Indikasi korupsi, menurut Firdaus, akibat dari dugaan praktik mark-up dana cost recovery (CR) migas sehingga mengurangi bagian penerimaan negara, seperti pengadaan peralatan, pembebanan biaya pemasaran, dan pertukaran minyak dan gas (CPI dan COPI).
"Total kerugian akibat CR hingga semester II 2008 sebesar Rp 50,655 triliun. Misalnya, dari pertukaran minyak mentah dengan gas pada CPI dan COPI grissik (2004-2007) negara rugi 45,4 juta dollar AS," ungkapnya.

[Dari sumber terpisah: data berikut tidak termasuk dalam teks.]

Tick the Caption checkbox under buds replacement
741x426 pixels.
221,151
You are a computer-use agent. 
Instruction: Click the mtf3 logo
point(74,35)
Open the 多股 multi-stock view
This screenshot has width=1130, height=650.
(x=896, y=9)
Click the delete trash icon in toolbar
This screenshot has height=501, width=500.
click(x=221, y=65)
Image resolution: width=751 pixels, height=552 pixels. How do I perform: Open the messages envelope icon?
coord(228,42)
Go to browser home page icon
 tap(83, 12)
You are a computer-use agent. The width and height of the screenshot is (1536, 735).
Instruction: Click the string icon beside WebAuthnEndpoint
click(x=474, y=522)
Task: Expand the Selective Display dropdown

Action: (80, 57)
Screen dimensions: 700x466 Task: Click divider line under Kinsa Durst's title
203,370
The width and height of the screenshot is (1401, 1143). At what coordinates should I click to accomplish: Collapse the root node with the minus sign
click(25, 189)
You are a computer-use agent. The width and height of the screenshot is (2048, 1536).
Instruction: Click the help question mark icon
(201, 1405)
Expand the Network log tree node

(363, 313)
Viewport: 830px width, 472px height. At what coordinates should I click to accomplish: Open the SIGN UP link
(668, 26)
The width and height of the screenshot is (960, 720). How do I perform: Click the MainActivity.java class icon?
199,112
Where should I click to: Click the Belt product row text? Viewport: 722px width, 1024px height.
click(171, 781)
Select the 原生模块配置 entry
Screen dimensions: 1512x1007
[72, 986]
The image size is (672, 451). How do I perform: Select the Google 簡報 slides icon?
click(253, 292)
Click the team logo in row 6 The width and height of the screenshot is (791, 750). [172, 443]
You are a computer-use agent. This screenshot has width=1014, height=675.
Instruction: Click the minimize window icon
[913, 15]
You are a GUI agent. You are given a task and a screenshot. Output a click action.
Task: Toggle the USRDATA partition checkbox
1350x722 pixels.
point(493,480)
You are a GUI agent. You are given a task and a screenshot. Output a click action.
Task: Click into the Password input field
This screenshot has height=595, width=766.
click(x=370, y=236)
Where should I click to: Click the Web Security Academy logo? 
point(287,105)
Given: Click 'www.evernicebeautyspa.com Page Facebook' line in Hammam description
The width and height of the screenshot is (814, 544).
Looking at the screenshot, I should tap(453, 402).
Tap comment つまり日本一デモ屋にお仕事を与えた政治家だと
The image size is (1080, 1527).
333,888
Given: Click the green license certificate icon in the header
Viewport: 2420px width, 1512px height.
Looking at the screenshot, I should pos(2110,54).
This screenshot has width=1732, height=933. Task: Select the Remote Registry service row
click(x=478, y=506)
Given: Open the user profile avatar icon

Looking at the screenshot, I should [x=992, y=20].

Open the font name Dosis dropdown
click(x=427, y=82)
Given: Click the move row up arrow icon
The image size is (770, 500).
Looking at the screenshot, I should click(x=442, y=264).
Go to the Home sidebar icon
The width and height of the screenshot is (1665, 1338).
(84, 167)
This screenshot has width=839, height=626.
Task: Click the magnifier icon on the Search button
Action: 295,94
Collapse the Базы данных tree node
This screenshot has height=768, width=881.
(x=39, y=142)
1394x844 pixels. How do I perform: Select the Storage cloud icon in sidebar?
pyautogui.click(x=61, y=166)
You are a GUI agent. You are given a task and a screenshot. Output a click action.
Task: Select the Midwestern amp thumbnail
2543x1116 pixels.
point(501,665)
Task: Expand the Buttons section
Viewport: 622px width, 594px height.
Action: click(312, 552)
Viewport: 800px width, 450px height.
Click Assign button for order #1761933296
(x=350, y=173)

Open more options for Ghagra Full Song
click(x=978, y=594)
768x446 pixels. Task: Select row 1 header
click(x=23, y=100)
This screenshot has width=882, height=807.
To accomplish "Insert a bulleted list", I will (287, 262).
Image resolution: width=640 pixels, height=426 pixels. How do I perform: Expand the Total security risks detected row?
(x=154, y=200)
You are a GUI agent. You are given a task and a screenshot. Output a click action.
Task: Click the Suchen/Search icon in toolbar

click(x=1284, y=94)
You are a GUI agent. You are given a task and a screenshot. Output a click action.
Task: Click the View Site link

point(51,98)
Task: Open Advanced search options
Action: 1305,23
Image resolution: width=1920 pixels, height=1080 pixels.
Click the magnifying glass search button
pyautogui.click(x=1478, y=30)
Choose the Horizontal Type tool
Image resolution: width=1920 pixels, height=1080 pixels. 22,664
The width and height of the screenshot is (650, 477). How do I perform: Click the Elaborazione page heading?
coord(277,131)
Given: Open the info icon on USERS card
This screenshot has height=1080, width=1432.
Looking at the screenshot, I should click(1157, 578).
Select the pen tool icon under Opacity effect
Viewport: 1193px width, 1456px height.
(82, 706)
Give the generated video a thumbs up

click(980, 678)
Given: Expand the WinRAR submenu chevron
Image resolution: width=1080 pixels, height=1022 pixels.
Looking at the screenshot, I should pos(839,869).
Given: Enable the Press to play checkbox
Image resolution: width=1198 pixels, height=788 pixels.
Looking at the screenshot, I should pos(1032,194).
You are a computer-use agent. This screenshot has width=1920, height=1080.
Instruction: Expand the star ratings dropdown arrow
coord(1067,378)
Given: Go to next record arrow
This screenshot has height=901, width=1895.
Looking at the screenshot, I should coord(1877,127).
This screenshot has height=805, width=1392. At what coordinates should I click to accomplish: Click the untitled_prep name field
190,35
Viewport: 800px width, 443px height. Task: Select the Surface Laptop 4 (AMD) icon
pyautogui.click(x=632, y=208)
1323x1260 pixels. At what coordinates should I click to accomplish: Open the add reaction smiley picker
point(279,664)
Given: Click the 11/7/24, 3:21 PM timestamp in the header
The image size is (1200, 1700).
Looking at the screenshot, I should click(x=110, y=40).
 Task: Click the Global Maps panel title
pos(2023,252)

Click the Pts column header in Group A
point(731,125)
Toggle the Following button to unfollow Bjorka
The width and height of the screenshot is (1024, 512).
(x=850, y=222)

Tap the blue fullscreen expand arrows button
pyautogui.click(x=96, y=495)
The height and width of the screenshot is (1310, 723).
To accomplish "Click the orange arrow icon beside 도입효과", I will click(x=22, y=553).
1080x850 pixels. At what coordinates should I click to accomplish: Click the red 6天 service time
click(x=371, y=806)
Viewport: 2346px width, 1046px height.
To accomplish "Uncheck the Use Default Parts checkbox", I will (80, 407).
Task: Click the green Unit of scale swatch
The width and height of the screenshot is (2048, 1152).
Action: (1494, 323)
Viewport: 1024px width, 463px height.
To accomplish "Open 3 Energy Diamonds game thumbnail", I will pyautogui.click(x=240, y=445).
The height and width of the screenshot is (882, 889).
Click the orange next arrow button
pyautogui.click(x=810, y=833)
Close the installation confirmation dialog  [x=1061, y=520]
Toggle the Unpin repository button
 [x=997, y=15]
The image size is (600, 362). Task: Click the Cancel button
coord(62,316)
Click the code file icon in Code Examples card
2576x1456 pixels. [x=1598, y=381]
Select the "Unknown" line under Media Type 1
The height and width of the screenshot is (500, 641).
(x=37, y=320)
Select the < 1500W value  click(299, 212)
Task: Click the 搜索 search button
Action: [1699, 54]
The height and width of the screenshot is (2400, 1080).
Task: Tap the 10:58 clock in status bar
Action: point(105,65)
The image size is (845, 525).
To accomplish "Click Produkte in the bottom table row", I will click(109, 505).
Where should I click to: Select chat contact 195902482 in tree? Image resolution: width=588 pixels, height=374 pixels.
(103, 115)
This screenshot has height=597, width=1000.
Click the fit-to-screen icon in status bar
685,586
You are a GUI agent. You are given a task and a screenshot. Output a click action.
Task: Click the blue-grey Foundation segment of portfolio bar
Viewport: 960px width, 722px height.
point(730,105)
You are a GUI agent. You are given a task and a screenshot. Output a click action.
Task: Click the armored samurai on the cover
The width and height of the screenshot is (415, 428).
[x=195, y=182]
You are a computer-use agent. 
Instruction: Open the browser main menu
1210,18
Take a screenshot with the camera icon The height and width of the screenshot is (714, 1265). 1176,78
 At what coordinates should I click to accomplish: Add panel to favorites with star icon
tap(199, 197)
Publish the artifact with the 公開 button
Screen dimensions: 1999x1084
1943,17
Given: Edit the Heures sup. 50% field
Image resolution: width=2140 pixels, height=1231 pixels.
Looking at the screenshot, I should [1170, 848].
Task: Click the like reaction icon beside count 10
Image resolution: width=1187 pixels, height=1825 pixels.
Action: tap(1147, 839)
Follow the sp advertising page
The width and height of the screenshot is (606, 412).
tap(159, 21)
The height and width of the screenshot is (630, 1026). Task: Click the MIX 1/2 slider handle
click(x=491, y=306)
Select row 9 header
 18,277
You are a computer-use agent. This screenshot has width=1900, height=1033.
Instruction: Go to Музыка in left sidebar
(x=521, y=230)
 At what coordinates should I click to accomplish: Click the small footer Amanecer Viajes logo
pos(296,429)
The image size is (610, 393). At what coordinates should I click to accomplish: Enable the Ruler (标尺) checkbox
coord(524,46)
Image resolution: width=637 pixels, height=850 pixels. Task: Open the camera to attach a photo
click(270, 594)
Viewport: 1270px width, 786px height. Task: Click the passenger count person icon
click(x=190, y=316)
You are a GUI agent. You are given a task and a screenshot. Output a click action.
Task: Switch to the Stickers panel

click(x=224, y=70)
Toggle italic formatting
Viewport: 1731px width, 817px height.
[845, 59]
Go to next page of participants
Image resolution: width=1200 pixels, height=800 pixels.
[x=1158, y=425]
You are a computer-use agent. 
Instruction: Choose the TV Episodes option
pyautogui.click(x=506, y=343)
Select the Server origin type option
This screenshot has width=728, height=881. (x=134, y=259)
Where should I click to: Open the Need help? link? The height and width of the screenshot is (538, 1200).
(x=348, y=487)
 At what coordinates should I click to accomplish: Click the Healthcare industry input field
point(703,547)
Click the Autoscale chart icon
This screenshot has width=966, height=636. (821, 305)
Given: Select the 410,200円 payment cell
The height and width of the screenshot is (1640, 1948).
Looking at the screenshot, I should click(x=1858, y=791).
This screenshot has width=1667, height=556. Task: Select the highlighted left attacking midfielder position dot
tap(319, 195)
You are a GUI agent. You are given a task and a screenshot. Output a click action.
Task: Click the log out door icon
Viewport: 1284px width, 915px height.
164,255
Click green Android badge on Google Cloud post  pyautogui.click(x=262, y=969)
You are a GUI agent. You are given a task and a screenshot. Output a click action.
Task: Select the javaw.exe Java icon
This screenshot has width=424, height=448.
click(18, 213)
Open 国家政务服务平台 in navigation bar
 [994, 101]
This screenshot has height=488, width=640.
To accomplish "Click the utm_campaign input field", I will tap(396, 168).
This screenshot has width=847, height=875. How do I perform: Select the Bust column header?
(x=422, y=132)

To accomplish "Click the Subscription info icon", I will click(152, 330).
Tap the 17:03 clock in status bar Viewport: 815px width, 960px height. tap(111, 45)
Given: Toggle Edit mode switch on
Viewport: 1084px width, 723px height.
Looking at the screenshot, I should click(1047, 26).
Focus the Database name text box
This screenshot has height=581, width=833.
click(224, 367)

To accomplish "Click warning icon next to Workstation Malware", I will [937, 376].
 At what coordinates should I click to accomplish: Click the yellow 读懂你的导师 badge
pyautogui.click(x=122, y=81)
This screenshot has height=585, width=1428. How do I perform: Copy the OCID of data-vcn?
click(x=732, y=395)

Sedangkan dari batu bara, ICW mencatat setidaknya terjadi 42 kasus kekurangan penerimaan negara sebesar Rp 2,5 triliun dan 775,57 dollar AS.
Selain itu, kerugian negara juga akibat tidak transparan dan tidak akuntabelnya pengelolaan sektor ekstraktif. "Kontrak-kontrak penjualan yang di bawah nilai pasar karena lemahnya posisi tawar pemerintah ketika berhadapan dengan kontraktor," paparnya.
Peneliti hukum dari ICW Febridiansyah mengatakan, KPK harus segera menindaklanjuti temuan BPK dan penghitungan ICW untuk mengusut indikasi korupsi tersebut.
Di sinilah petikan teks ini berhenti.